*WORK REQUIRED:* Update the listing from the line containing "Select the Les Gruins label" through the line containing "click(x=63, y=191)", changing "label" to "tag" and leaving everything else as is. Return only those lines, without the pictures.

*SUPPLIED DATA:*
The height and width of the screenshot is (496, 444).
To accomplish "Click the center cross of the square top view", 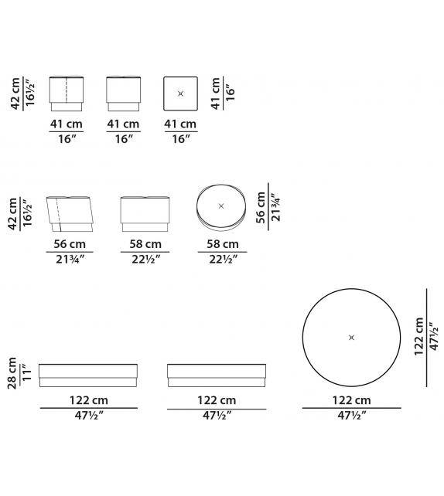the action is click(180, 93).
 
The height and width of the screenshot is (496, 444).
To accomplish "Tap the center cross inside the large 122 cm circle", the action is click(351, 338).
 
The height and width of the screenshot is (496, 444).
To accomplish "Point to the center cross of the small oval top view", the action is click(221, 206).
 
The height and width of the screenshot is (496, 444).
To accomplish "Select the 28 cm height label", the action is click(12, 373).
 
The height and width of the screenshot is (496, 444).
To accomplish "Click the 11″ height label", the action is click(27, 373).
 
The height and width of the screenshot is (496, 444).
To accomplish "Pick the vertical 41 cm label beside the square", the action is click(215, 93).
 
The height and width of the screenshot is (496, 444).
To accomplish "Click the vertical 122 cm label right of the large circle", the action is click(418, 337).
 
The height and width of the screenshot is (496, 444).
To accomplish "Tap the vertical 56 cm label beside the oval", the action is click(261, 207).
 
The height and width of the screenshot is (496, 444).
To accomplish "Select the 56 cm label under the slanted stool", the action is click(70, 244).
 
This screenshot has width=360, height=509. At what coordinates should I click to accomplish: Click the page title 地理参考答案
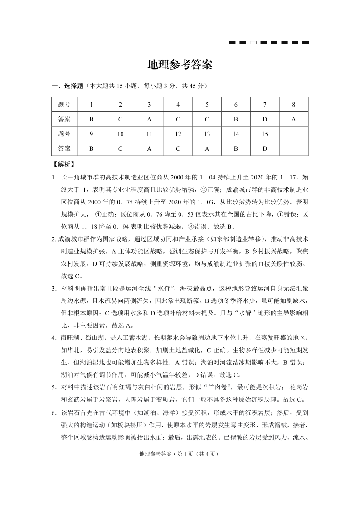click(180, 65)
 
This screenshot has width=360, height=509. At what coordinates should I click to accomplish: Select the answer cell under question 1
click(91, 119)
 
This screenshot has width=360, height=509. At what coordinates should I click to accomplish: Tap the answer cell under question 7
click(265, 119)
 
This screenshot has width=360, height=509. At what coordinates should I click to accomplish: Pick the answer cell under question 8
click(294, 119)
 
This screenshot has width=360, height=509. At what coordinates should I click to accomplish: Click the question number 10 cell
click(120, 134)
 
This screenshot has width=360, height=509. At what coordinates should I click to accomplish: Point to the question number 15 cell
click(265, 134)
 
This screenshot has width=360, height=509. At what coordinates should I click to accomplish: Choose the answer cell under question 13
click(207, 149)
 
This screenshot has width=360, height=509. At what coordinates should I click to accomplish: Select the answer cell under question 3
click(149, 119)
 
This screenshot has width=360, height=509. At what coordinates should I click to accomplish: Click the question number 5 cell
click(207, 105)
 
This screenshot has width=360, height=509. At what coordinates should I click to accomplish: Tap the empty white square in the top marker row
click(253, 43)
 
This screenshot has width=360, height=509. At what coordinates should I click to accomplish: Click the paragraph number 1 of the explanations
click(53, 177)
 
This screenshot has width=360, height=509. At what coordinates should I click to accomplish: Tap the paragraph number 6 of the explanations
click(53, 413)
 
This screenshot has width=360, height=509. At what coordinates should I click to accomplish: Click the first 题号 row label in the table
click(64, 105)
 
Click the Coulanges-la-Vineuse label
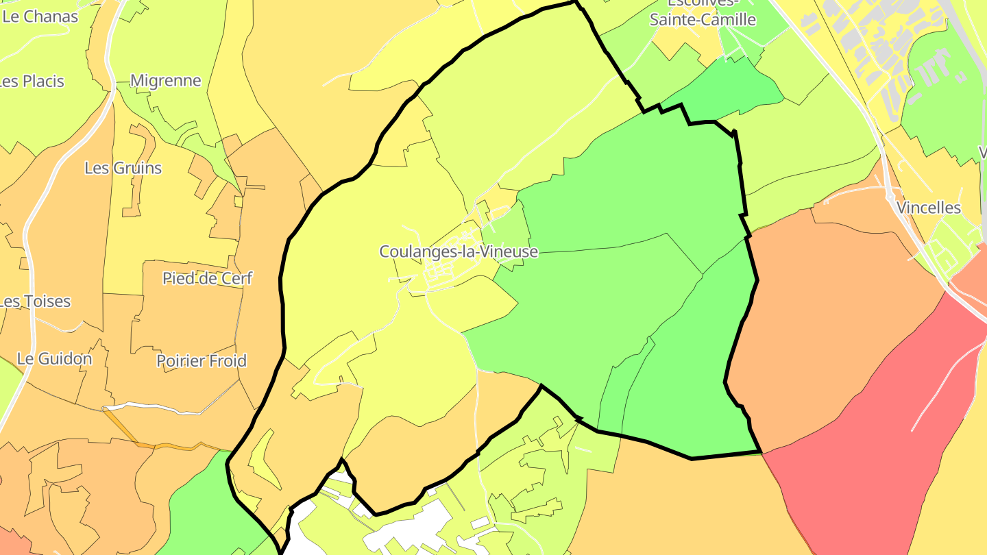pos(459,251)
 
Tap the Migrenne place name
pos(166,81)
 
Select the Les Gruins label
pos(123,168)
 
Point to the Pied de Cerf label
pos(208,278)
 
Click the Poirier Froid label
pos(202,360)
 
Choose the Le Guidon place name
pos(55,358)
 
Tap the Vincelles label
pos(929,208)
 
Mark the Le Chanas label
pos(40,16)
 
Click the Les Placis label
pos(32,81)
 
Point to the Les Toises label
pos(35,301)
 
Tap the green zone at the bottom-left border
pos(199,507)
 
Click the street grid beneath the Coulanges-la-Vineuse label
pos(446,274)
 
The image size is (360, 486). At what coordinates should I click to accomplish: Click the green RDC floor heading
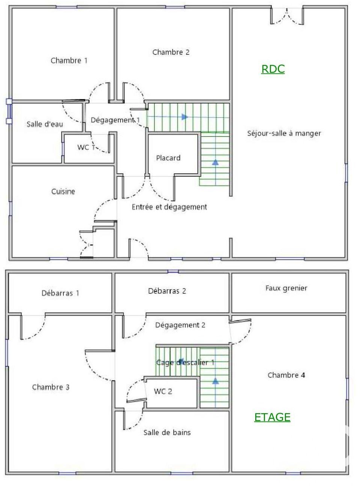click(x=273, y=69)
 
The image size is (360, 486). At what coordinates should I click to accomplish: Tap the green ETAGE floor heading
click(x=272, y=417)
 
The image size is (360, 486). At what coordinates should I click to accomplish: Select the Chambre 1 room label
click(x=69, y=60)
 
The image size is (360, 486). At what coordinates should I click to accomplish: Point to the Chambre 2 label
click(x=171, y=52)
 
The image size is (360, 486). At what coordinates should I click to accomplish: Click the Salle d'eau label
click(x=45, y=124)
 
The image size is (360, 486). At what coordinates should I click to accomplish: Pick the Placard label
click(x=168, y=158)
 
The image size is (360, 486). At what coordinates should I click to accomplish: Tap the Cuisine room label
click(x=63, y=191)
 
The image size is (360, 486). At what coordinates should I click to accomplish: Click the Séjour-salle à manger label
click(x=284, y=133)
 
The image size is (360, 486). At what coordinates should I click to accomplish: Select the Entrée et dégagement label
click(x=169, y=207)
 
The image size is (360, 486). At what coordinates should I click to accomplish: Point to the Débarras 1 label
click(x=60, y=293)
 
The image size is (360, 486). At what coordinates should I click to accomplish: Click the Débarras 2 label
click(x=167, y=291)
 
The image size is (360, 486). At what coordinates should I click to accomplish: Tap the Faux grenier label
click(x=286, y=288)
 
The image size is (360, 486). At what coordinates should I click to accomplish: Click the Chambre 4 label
click(x=286, y=375)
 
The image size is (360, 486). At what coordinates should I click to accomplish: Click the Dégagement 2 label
click(x=180, y=325)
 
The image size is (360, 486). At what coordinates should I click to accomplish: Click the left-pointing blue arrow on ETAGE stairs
click(x=181, y=360)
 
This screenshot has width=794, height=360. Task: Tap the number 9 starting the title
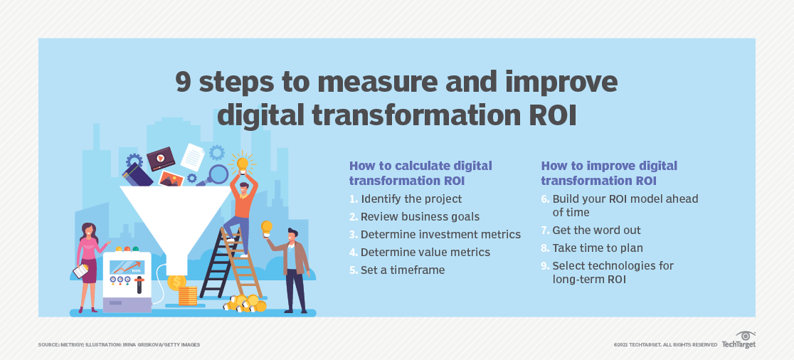[184, 82]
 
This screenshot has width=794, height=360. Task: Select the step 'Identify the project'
[411, 199]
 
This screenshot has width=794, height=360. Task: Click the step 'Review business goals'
[420, 217]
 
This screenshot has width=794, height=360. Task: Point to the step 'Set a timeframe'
[403, 270]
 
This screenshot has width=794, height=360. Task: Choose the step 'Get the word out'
[596, 231]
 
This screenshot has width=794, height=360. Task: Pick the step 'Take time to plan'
[598, 248]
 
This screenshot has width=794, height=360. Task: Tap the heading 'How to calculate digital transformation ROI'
[420, 173]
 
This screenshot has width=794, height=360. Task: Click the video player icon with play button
[161, 159]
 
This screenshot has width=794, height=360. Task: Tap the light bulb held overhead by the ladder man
[243, 164]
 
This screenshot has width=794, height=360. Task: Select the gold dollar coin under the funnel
[176, 282]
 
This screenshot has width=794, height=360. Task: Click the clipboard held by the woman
[81, 271]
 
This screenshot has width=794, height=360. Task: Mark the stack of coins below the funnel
[187, 296]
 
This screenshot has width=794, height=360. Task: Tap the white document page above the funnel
[192, 157]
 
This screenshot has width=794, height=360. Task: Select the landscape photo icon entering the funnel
[171, 179]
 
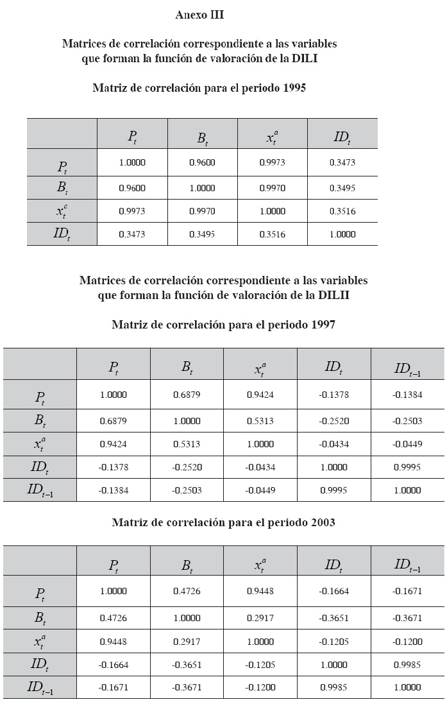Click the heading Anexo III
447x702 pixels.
[199, 13]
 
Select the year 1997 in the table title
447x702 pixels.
[322, 325]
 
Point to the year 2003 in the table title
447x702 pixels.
[322, 522]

*RESPONSE FOR THIS EXERCISE:*
Select the Les Gruins tag
pos(123,168)
 
Point to the Pied de Cerf tag
pos(208,278)
 
Click the Poirier Froid tag
pos(202,360)
 
Choose the Le Guidon place name
pos(55,358)
 
Tap the Vincelles tag
pos(929,208)
 
Mark the Le Chanas tag
pos(40,16)
 
Click the Les Placis tag
pos(32,81)
 
Point to the Les Toises tag
pos(35,301)
 
Tap the green zone at the bottom-left border
pos(199,507)
 
Click the street grid beneath the Coulanges-la-Vineuse tag
pos(446,274)
 
The image size is (360, 486). At what coordinates should I click to accomplish: Click the green RDC floor heading
click(x=273, y=69)
 
The image size is (360, 486). At what coordinates should I click to accomplish: Tap the green ETAGE floor heading
click(x=272, y=417)
 
The image size is (360, 486). At what coordinates should I click to accomplish: Select the Chambre 1 room tag
click(x=69, y=60)
 
The image size is (360, 486). At what coordinates should I click to accomplish: Point to the Chambre 2 tag
click(x=171, y=52)
 
The image size is (360, 486). At what coordinates should I click to accomplish: Click the Salle d'eau tag
click(x=45, y=124)
 
The image size is (360, 486). At what coordinates should I click to accomplish: Pick the Placard tag
click(x=168, y=158)
 
The image size is (360, 486). At what coordinates should I click to accomplish: Tap the Cuisine room tag
click(x=63, y=191)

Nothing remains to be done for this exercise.